Chess Mastered with a Self-Play Algorithm

December 6, 2017

A history-changing event in chess play!

From chess24:

DeepMind’s AlphaZero crushes chess

20 years after DeepBlue defeated Garry Kasparov in a match, chess players have awoken to a new revolution. The AlphaZero algorithm developed by Google and DeepMind took just four hours of playing against itself to synthesise the chess knowledge of one and a half millennium and reach a level where it not only surpassed humans but crushed the reigning World Computer Champion Stockfish 28 wins to 0 in a 100-game match. All the brilliant stratagems and refinements that human programmers used to build chess engines have been outdone, and like Go players we can only marvel at a wholly new approach to the game.

After DeepMind's AlphaZero the chess engine world, and the chess world, will never be quite the same again.

The bombshell came in a quietly released academic paper published on 5 December 2017: Mastering Chess and Shogi by Self-Play with a General Reinforcement Learning Algorithm.

The full article and a link to download the paper is at:

The contents are stunning. The DeepMind team had managed to prove that a generic version of their algorithm, with no specific knowledge other than the rules of the game, could train itself for four hours at chess, two hours in shogi (Japanese chess) or eight hours in Go and then beat the reigning computer champions – i.e. the strongest known players of those games. In chess it wasn’t just a beating, but sheer demolition.

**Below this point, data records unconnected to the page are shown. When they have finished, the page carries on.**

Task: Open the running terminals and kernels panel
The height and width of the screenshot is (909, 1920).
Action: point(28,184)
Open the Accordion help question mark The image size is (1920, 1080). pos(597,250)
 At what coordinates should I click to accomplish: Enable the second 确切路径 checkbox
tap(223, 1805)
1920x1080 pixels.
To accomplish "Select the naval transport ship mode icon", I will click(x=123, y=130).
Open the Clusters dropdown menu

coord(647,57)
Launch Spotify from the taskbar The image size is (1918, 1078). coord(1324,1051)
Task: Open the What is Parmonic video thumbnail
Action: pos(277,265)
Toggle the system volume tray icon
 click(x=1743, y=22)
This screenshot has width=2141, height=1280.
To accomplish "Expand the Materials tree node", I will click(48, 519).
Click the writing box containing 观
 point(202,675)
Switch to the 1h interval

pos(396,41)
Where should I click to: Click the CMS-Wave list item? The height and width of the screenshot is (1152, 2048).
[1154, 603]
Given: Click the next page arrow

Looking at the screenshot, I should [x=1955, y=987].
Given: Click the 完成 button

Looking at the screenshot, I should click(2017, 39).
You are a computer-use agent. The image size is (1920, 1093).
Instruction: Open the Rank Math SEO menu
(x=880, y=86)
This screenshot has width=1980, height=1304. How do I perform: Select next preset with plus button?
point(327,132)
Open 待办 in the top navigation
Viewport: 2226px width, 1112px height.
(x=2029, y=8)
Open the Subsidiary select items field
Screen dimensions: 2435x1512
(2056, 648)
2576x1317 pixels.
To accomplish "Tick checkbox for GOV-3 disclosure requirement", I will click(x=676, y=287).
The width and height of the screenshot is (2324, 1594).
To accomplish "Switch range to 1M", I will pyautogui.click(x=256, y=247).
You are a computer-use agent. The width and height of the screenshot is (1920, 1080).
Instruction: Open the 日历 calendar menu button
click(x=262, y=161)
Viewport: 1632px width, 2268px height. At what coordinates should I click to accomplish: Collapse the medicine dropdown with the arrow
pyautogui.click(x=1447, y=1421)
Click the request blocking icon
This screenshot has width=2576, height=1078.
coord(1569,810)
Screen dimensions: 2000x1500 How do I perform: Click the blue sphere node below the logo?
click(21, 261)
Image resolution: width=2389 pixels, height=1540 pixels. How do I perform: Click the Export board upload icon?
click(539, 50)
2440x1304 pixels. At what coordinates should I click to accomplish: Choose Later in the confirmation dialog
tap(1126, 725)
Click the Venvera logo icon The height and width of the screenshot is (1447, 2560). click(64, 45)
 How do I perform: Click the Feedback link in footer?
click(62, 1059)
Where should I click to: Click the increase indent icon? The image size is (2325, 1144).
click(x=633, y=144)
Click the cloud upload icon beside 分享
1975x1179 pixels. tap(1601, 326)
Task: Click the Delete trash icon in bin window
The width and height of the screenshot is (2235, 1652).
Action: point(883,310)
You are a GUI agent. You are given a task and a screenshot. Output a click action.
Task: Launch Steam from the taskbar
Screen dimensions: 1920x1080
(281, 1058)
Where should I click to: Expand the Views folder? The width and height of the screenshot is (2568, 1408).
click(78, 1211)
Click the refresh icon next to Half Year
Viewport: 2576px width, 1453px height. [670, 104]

Stockfish is the reigning TCEC computer chess champion, and while it failed to make the final this year it went unbeaten in 51 games. In a match with the chess-trained AlphaZero, though, it lost 28 games and won none, with the remaining 72 drawn. With White AlphaZero scored a phenomenal 25 wins and 25 draws, while with Black it “merely” scored 3 wins and 47 draws. It turns out the starting move is really important after all!